Seu Gabriel nos conta seus anseios e desafios, “Eu tinha vontade de escrever uma carta, fazer uma conta. O que eu mais tenho vontade de aprender é a conta. Estudar, saber ler e escrever. È ruim viver no mundo sem uma leitura é difícil. Eu assinei meu nome com 18 anos de idade, particular assim, quase sozinho. Eu tinha vontade e até hoje tenho, estou quase caducando mas ainda tenho vontade de apreender um pouco mais. Eu tenho vontade de ter uma leitura e o dia que eu não aguentar mais eu quieto, mas até quando eu aguentar eu vou. Tenho vontade de estudar. Eu comecei aqui primeiro com as professoras aqui do assentamento comecei com elas, aumentou um pouquinho, estou rompendo até agora. Agora continuo sozinho, mas se tiver outra aula para nós entrar eu continuo de novo. Quando eu estou sozinho eu escrevo muitas besteiras para não ficar parado. Faço umas continhas e escrevo um pouquinho de uma coisa e de outra para não parar.
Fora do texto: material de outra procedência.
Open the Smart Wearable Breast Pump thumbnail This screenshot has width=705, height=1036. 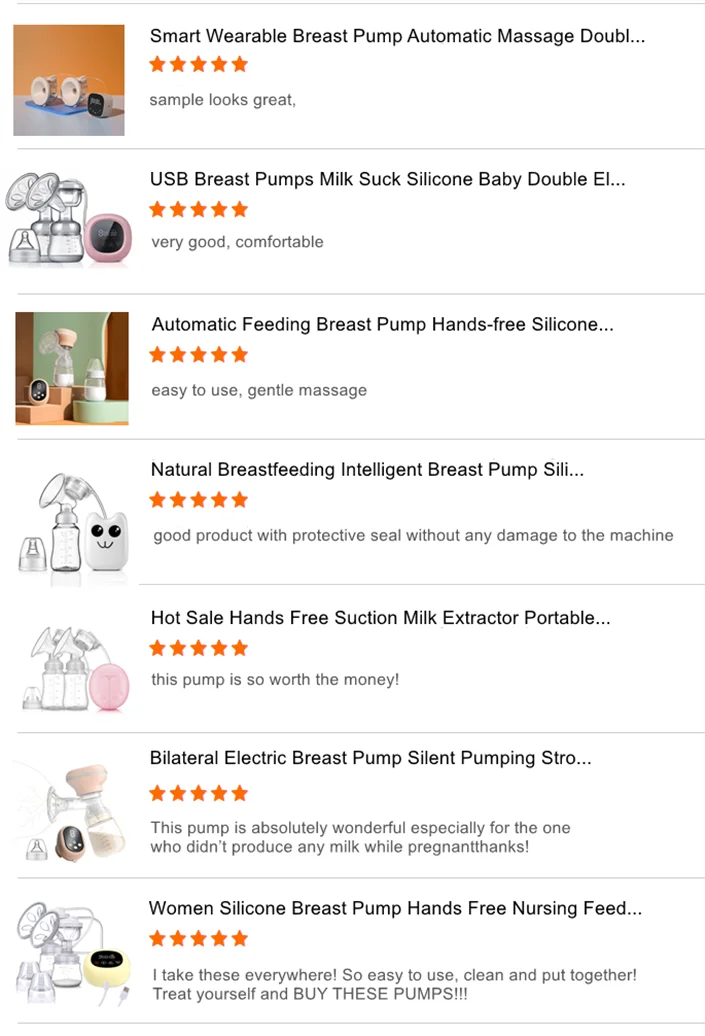click(x=69, y=80)
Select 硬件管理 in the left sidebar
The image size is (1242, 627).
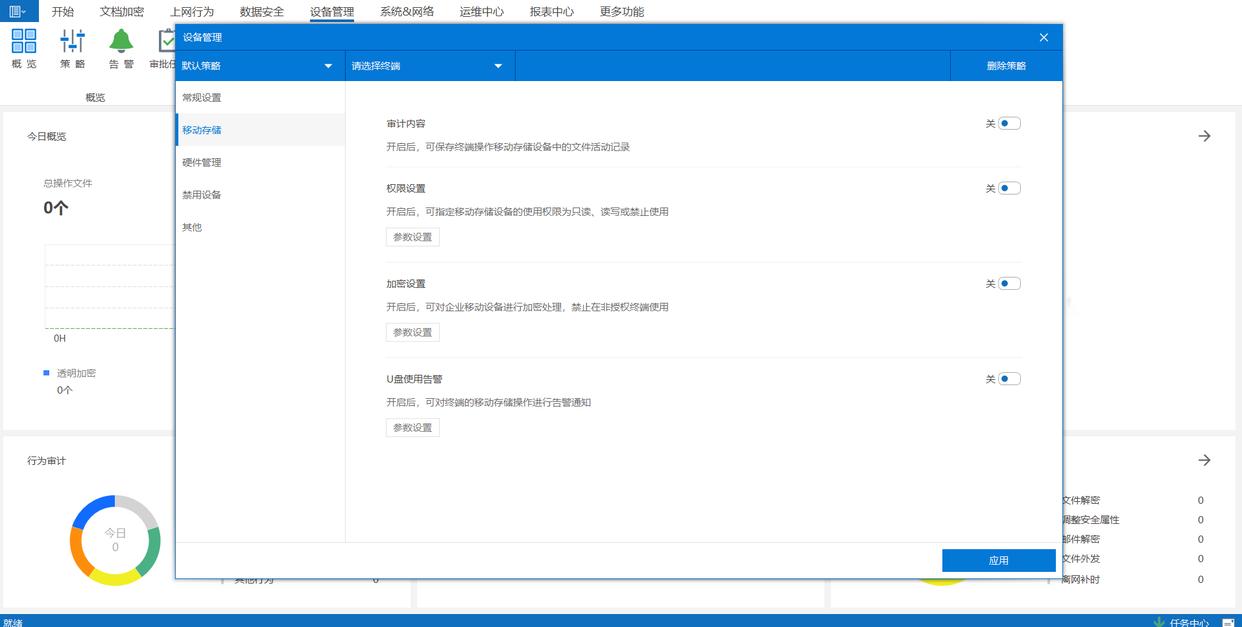pyautogui.click(x=202, y=162)
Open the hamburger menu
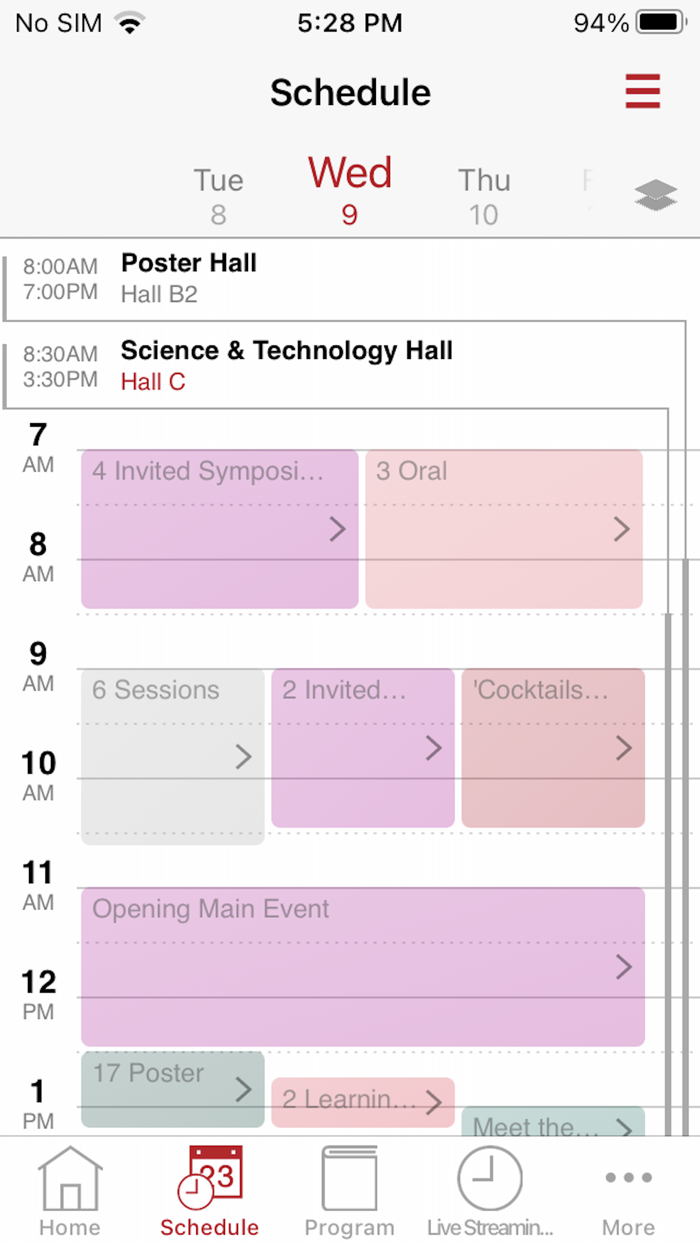Image resolution: width=700 pixels, height=1244 pixels. coord(643,91)
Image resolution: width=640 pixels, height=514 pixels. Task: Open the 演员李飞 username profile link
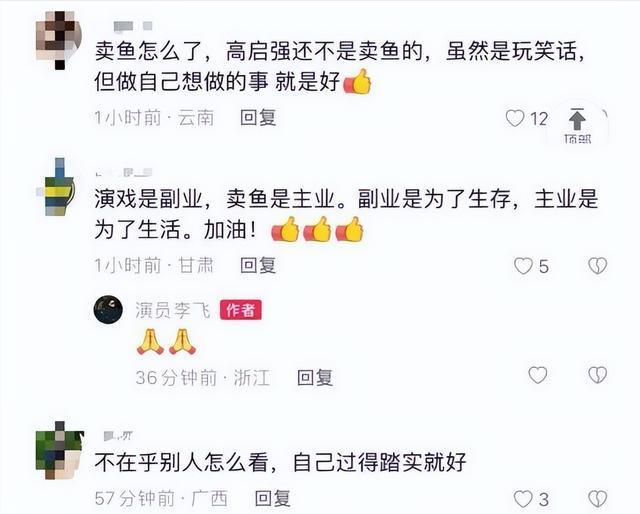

Para mim mudou muita coisa, quando eu chego num lugar e precisa de assinatura eu sei, se aparecer alguma coisa que eu já escrevi eu entendo ela. se tiver um trem mais fácil eu consigo ler, isso mudou. Muitas vezes eu percebia que o povo estava me enganando porque eu não sabia ler e escrever, agora isso não tá acontecendo muito. O que eu entendo eu leio antes de eu fazer. Eu quero continuar estudando porque tenho vontade de aprender mais.”

Os irmãos continuam na luta por uma educação popular para a autonomia. Exercitando o que aprenderam na “escola” seguem suas vidas de forma digna, compartilhando os saberes e fortalecendo a organização comunitária.